Gareth Jones: That's a really good question and I have to say I find it quite hard, I need to go through my database, so if you take another company that's mentioned quite a lot in the article, Novo Nordisk, which is now the seventh largest pharmaceutical company in the world, so it's the world's largest supplier of insulin, it's a quite remarkable company.
Rachel Salaman: What nationality is it?
Gareth Jones: Danish, and it scores brilliantly I think on radical honesty. Difference, much tougher, I think of the top 20 or 30 executives probably 25 are Danish men, now I think it gets difference, it gets that that's what it's aspiring to, but actually making that a reality is much harder for them. Where is it on meaning, fantastic, it's about transforming the lives of diabetics and it really is. You can stop anyone in a Novo Nordisk office or a laboratory or a factory anywhere in the world and say what business are you in, transforming the world of diabetics, so meaning, fantastic. By the way when I first started working with them, which is quite a long time ago now, I was meeting a friend who was a partner at Pricewaterhouse Coopers, a really nice fellow, and in true London style we met for a beer, and he said Gareth are you doing anything interesting and I said yes, I'm working for a little Danish company called Novo Nordisk in my naivety. He said oh that's interesting, they save my life every day and he opened his briefcase and he pulled out what looked like a box of pens, of course they're not pens, well they're Novo pens actually, and I didn't realize this but he's a very serious type 1 diabetic, and they save his life every day.

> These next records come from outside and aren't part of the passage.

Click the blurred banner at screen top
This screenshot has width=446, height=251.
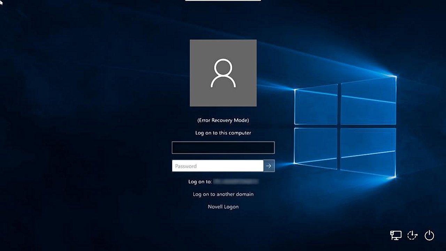pos(223,1)
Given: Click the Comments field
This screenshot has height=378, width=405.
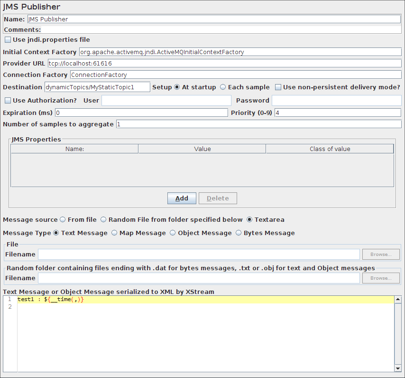Looking at the screenshot, I should [x=213, y=29].

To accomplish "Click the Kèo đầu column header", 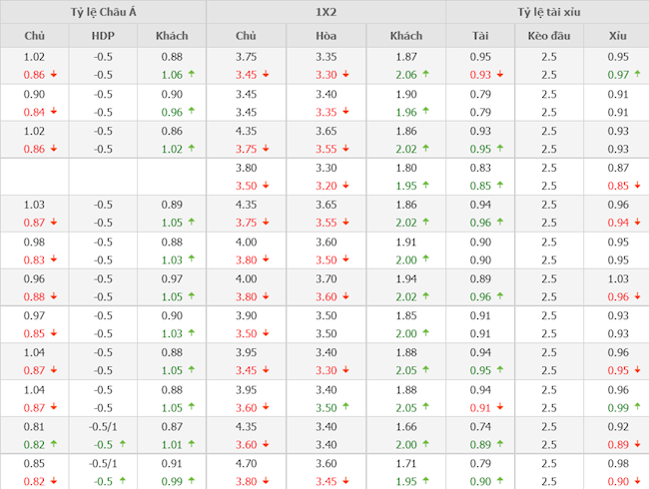I will pos(548,36).
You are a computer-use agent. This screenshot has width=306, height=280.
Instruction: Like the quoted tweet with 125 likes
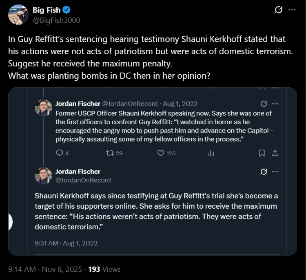[x=161, y=153]
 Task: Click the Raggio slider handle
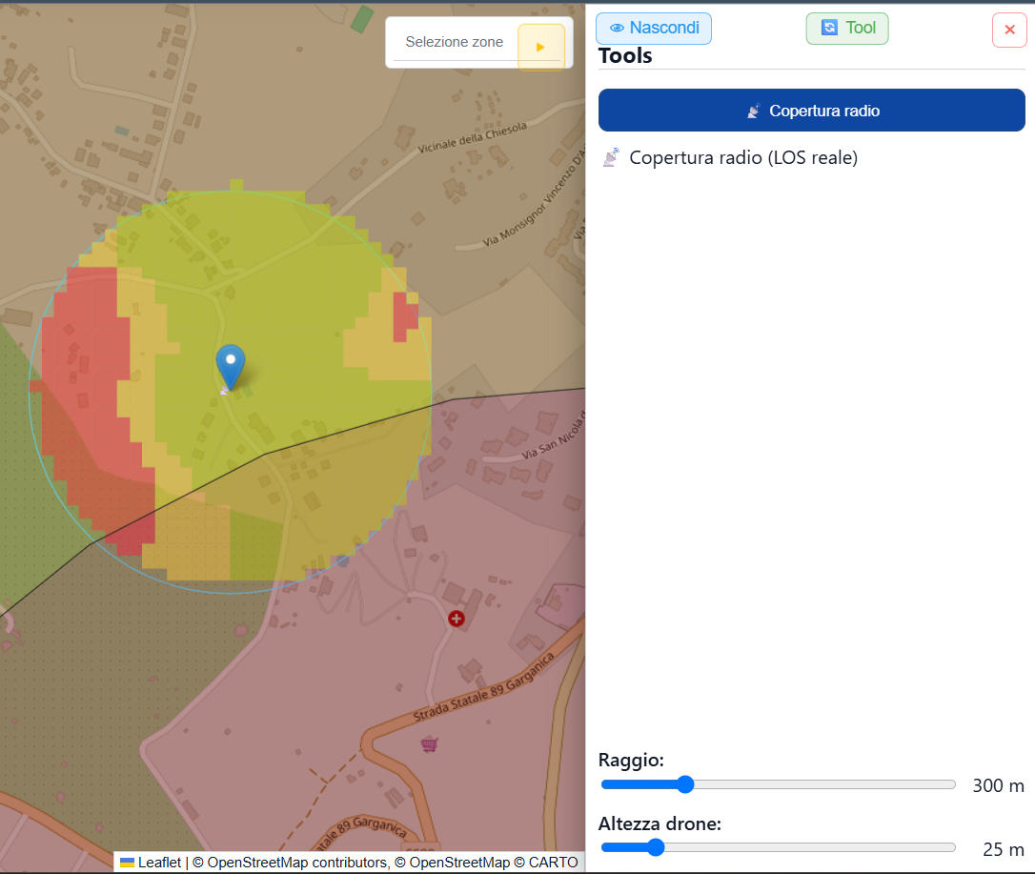click(x=686, y=784)
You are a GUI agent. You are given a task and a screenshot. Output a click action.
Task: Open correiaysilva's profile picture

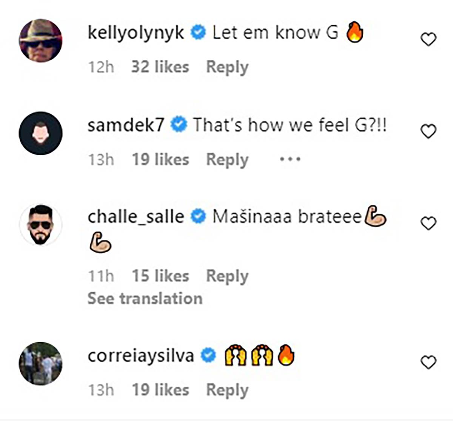pos(40,363)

Rachel Salaman: So if a manager wanted to move towards creating the ideal workplace or a more authentic workplace a small step at a time, where should he or she start?

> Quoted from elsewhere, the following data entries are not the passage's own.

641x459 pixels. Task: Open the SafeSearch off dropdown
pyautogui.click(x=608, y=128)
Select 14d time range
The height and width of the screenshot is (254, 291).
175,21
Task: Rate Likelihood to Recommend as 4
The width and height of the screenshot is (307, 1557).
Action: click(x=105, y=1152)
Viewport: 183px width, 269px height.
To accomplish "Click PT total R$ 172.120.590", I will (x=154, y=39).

Gareth Jones: That's a good question and a caveat again, context matters, some things will be easier in some contexts than others. One thing would be to start talking about it, because our article is not a description of where organizations are, it's an aspiration for organizations, we were trying to set an agenda for organizations for maybe the 21st century, so these are aspirations, these are things that people are going to have to work away at relentlessly, and by the way creating healthy organizations is pretty relentless, you don't ever fix them and then it's done, this is a sort of continuing struggle to make sure that organizations are places where people can do meaningful work and be the best of themselves. And once that happens, and this is why this isn't just dreams, these will be great organizations, these will be organizations that attract the most talented people, to get people to invest their full range of abilities and activities, these will be really successful businesses.
Rachel Salaman: You said that someone might start by just simply talking about these things because they are aspirations and need to be aired, how does that work, do they talk to their team, do they talk to their boss?
Gareth Jones: Yes, I think this is based on a really rather general principle in organizations, that when you ask people for ways of improving things, guess what, they come up with ideas. Many organizations have so knocked that out of people that when they ask people they say I don't know, nothing, but actually if you could turn that round people have lots of ideas about how things can be done better, and even if you think of big organizations like the BBC for example, you will find pockets of places where it's buzzing and that is really important. In fact one really practical thing about organizations is if you can connect these places that are buzzing, you start to get a bit of an organizational change.
Rachel Salaman: Gareth Jones talking to me in London. You can read more about this research which he conducted with Rob Goffee on the Harvard Business Review website and you can hear Rob Goffee talking about leading talented people in a different Expert Interview podcast on the Mind Tools site.
I'll be back in a few weeks with another Expert Interview, until then goodbye.